Though people say a film, podcast, song or interview changed their life, prose retains a unique ability to not just to crystallize an emotional or intellectual recognition but to spark a chain of insights that illuminates a different path in life.
The goal of Resistance, Revolution, Liberation is to change your life in a positive fashion. Here is a key quote from the book:
This is the basic credo of liberation:“I no longer care if the power centers of our society—the distant, fortified castles of our financial feudal system—are changed by my actions, for I am liberated by the act of resistance. I am no longer complicit in perpetuating fraudulent feudalism and the pathology of concentrated power. I no longer covet signifiers of membership in the Upper Caste that serves the plutocracy. I am liberated from self-destructive consumerist-State financialization and the delusion that debt servitude and obedience to sociopathological Elites serve my self-interests.”
As an example, nothing is more apolitical than food, according to the Status Quo. Yet this is entirely backward; nothing is more political than food, for it either sustains us and our freedom or it indentures us to disease and dependence on the Savior State’s immensely profitable sickcare system, i.e. the abomination known as “healthcare” that profits from chronic disease, not health.
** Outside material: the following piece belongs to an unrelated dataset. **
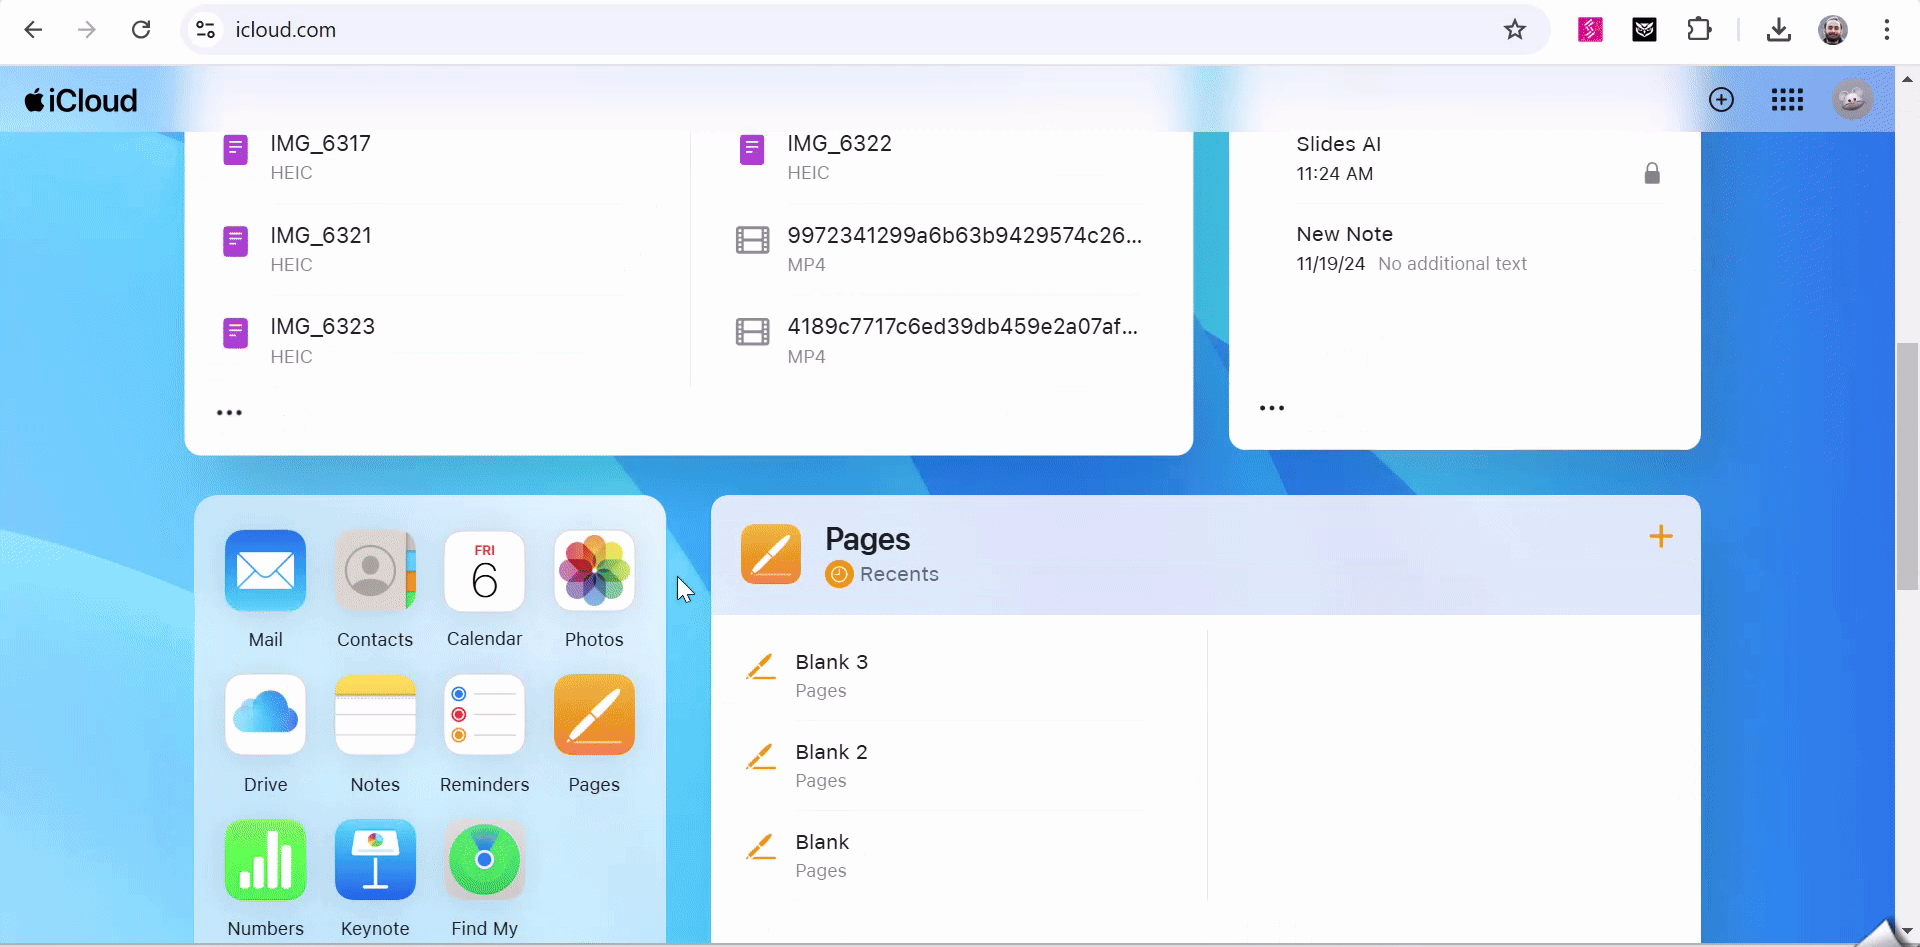Screen dimensions: 1920x947
Task: Open the Calendar app icon
Action: pyautogui.click(x=484, y=571)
From the Status Quo perspective, the citizen who bicycles to work is either a “health nut” or some outlier who perversely refuses the obvious convenience and comfort of the auto. From the point of view of one who has experienced an inner revolution of understanding, then the simple machinery of the bicycle has freed the citizen from dependence on the oil complex and its enforcer, the State, and also from the sickcare system and its enforcer, the State.
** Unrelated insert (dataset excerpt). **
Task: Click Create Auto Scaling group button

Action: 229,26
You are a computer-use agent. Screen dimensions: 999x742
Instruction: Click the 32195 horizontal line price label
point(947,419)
In the consumerist mindset, riding a bicycle to work is an apolitical “personal choice” that is meaningless on the larger stage. To the citizen with a revolutionary understanding, every bicycle ride is an overtly political act of resistance against the concentrations of capital that maintain their power over the State via dependence on oil, auto-centricity, and sickcare.
To the unaware citizen burdened with multiple chronic diseases brought on by a corporate-supplied diet of packaged food and fast food and a sedentary life based on the worship of “convenience,” then buying frozen pizza and fast-food are apolitical, “personal choice” actions. To the citizen with a revolutionary understanding, then these are the actions of the indentured, and the refusal to consume packaged “food” that no caring consumer would feed their dog lest it sicken and die is a deeply and overtly political act of resistance.
There are no apolitical “personal choice” acts; there are only profoundly political acts of resistance or complicity. (pages 205-6)
The inimitable Steve Jobs succinctly described complicity in his famous challenge to former Pepsi head-honcho John Sculley: "Do you want to sell sugared water for the rest of your life? Or do you want to come with me and change the world?"
Sugar water comes in financial and intellectual favors, too. A friend recently recounted a story from personal knowledge of an immigrant who started life in the U.S. renting a closet to sleep in and in the space of a few years moved into a posh home in Boston after making a small fortune wholesaling saccharine. This is of course the Status Quo's "American Dream": the big house, the Mercedes in the driveway, all achieved by whatever means or debt-loads are within reach.
That is the false choice provided by the Status Quo: do you want to buy/sell/drink sugar water or saccharine?
There is another choice: do we want to passively self-destruct in servitude to the Status Quo or do we want to join those with a positive vision for the future? Every act is a choice, and the future is in our hands.